Carry on the article about Terry Bolland's year of daily kayaking on Perth's Swan River, beginning right after its last paragraph.

▶ **Document extract**:
>>>>

At 7.45pm on Thursday 19th May, Terry Bolland reached the 13,000km mark.
That’s 13,000km paddled on the flat, non flowing water of Perth’s Swan River, every single day since June 3, 2021, the day of his 70th birthday.
Today, on Tuesday 24 May, Bolland is just 10 days away from achieving his goal of paddling every single day for one year, to raise awareness and money for the Prostate Cancer Foundation.
“It’s quite satisfying to think that I have paddled every day for almost 12 months, without a single day’s rest,” Bolland said. “Although I knew my body has never faulted before on other challenges, I didn’t imagine paddling for a year without some aches and pains or a slight injury, but so far I have had no issues.”
Bolland is indeed no stranger to these kinds of challenges. In 2017 he paddled 2,800km across Canada and the USA, later winning the WA Marathon Championships and the Australian Marathon Championships in the 65+ category. Before, in 2011, he had paddled 6,000km in a year to celebrate his 60th birthday, a feature he repeated five years later (6,500km) and was again planning for 2021, with 7,000km on the agenda.
Except that four years ago, in 2018, Terry was diagnosed with prostate cancer.
“I thought – wow, what will my life be like, from now on?” Bolland said, adding that he is very grateful for the medical attention and the support he received after he made the biggest and most important decision of his life: to have his prostate removed.
“My doctor sent me to get some tests right away. My surgeon was also first class, ensuring a very successful operation and a quick recovery,” Bolland explained.
Three months after the surgery Bolland was paddling again and in 2019 he completed a 1,100km kayak expedition along the West Coast of Canada, before taking home a bronze medal in the K1 65+ class and a gold in the K2 65+ class at the Canoe Marathon World Masters Championships in China.
“I have never looked back. I just keep paddling and living a good life,” he said.
Fast forward to June 2021 and Bolland was ready to take on his biggest challenge to date, to paddle 7,000km over 12-months. However, after he reached his goal on 29 December 2021, he decided to keep paddling every day for 365 days, aiming for 12,000km.
“On 30th April I reached 12,000km and with 33 days left before my challenge was over, my target became 13,000kms. You can help to spur me on by donating to the Prostate Cancer Foundation of Australia.”
Bolland’s ambitious goal is to raise awareness and funds for the Prostate Cancer Foundation, to help research on a disease that threatens the lives of one in six Australian men.
Based in Western Australia and unable to leave his state for most of his 12-month challenge due to COVID restrictions, Bolland soon became a familiar sight on the Swan River, paddling up and down the same 20km section of the river close to his home, on the water that has been his familiar training ground for the last 45 years.

<<<<

▶ **Data listing**:
>>>>

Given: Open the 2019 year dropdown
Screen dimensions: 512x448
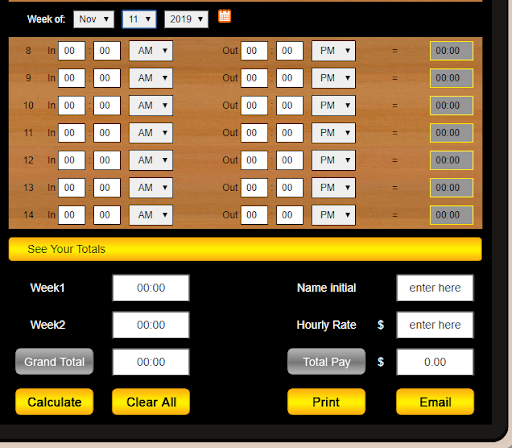Looking at the screenshot, I should tap(186, 19).
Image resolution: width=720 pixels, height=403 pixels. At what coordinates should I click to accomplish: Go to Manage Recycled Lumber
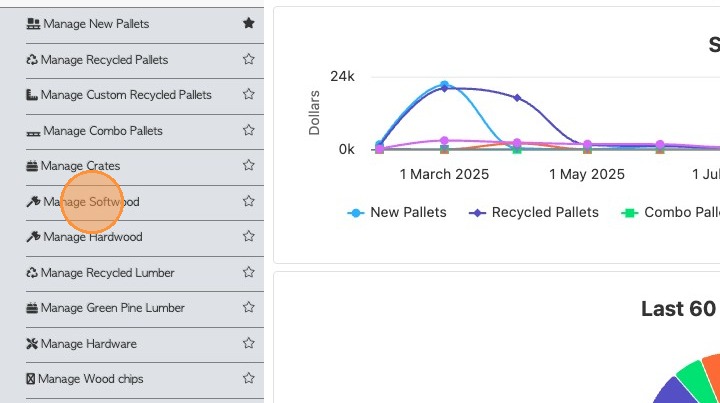point(107,273)
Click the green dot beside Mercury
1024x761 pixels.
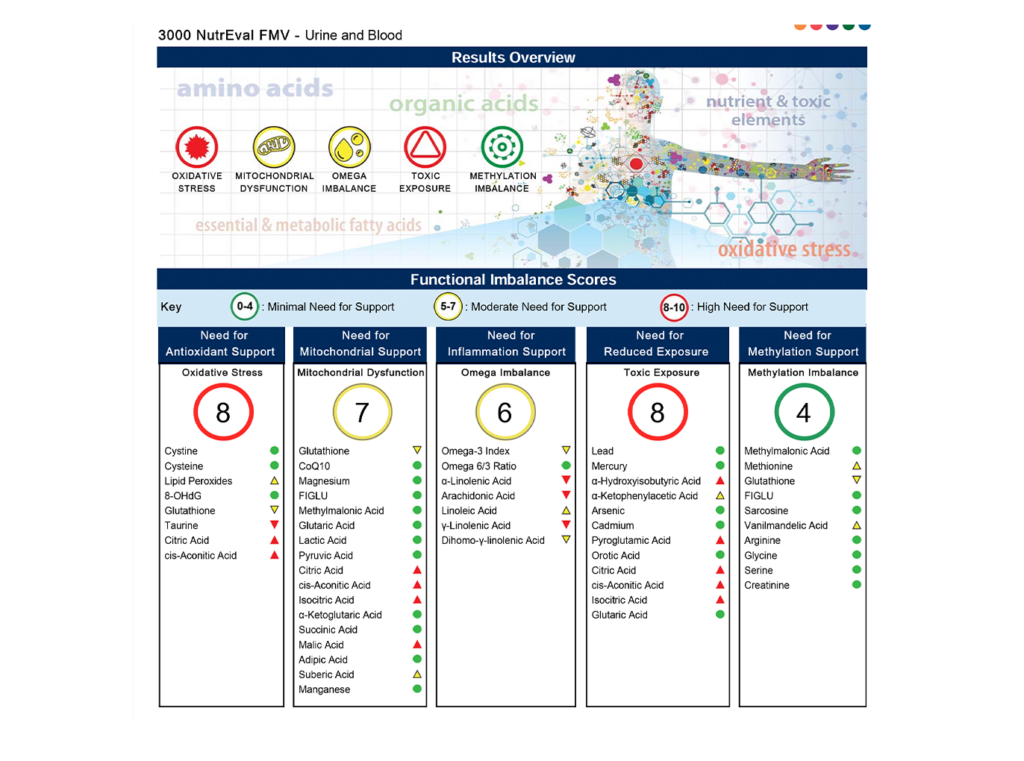pos(720,465)

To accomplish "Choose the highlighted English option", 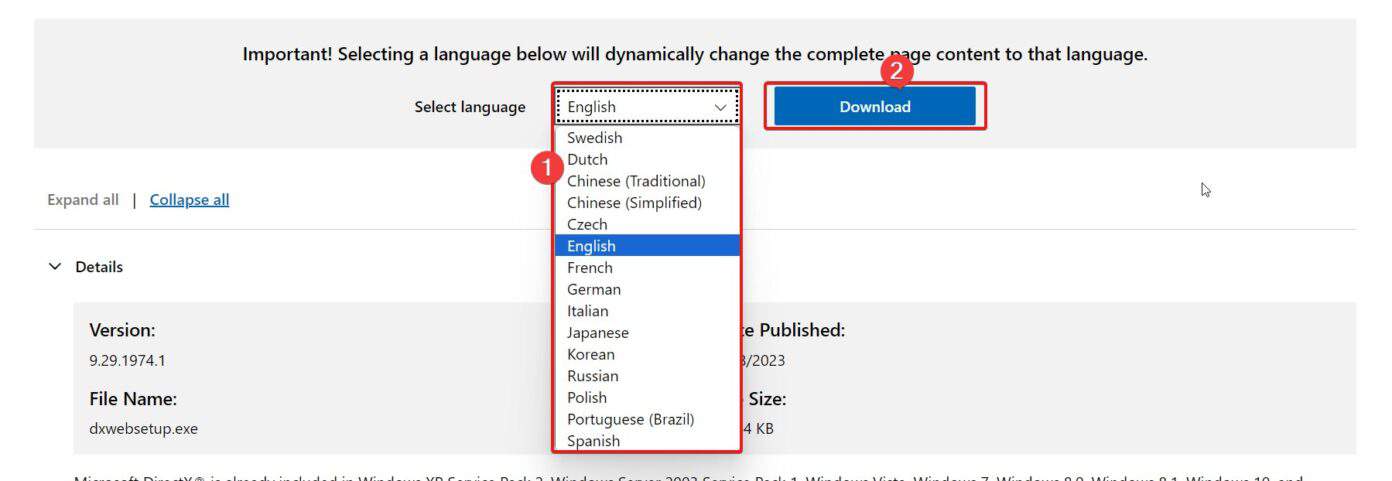I will click(591, 246).
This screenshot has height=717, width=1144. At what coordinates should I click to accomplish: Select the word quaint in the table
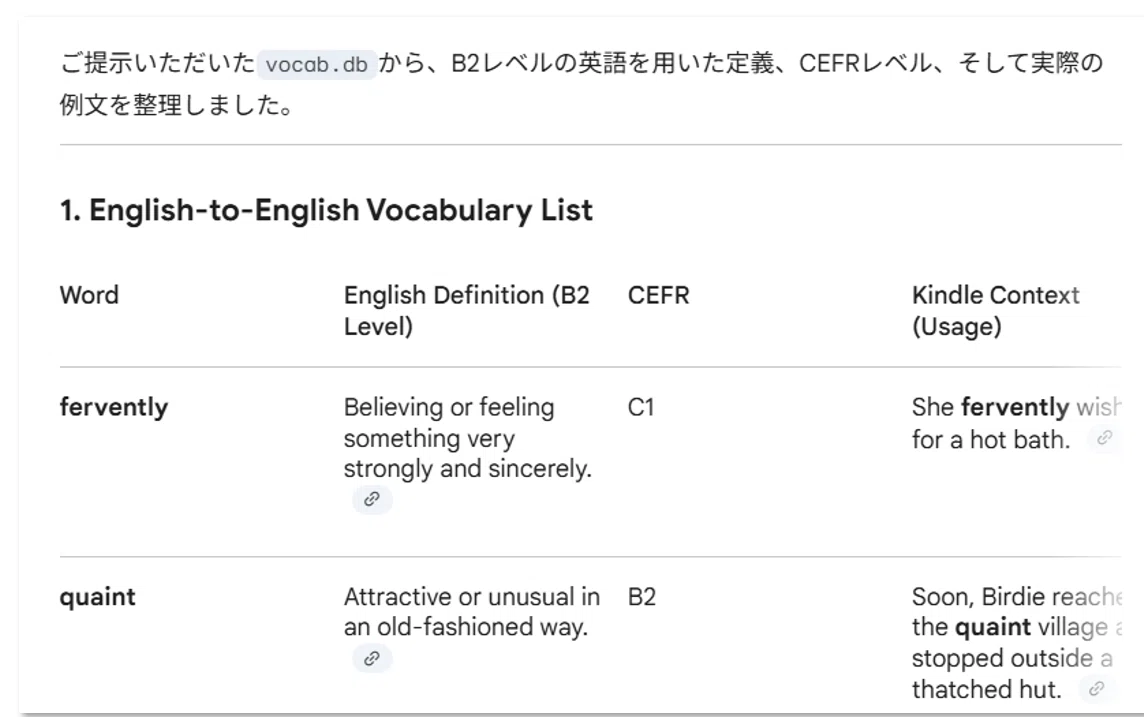pyautogui.click(x=98, y=597)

<<<<

▶ **Output below**:
“With no real destination to head to, the Swan River didn’t have the same appeal as paddling the entire lengths of the Yukon, the Mississippi or the several other rivers and great lakes I have paddled on in North America,” he confessed.
Nevertheless it has been an enormous challenge that requires physical and mental strength, patience and endurance, as Bolland spends between five to eight hours on the kayak every day in rain, storms, floods and heat waves. He averages around 40km every day, with the greatest distance paddled on a single day being 70km.
Bolland’s biggest month of paddling was December 2021, where he amassed 1369.03kms. His lowest kilometre week was when WA was in their strictest COVID lockdown, where he still clocked 145.2kms.
“The best parts of the day have been early morning and late evening, when the colours are crisp, and in the evening when the sun is setting. I also paddle a lot in the dark and I love when the winds calm, the moon is out and the stars are bright.
“I’m usually the only one on the river to take in the experience,” said Bolland, who also sits on a number of paddling committees, has authored five books, and finds the time to run a training course at Ascot Kayak Club every Tuesday evening.
“I definitely have to structure my day so I can still fulfil family commitments, including walking the dog and taking care of jobs around the house,” said the 2022 Australian Masters Games dual gold medallist.
Bolland has lived cancer-free for four years, but recent blood tests indicated that his cancer may be returning. He will undergo more tests in June, after his year-long challenge is completed.
His charity efforts have just hit his $10,000 goal, just weeks out from his birthday. And how will he celebrate his 71st birthday the following day, you ask? On the water, of course.
“But I can go for a normal paddle, I won’t have to spend seven or more hours on the river!” he said.
The last few kilometres of Terry Bolland’s challenge will be paddled at the Ascot Kayak Club on Thursday 2 June, at 5pm.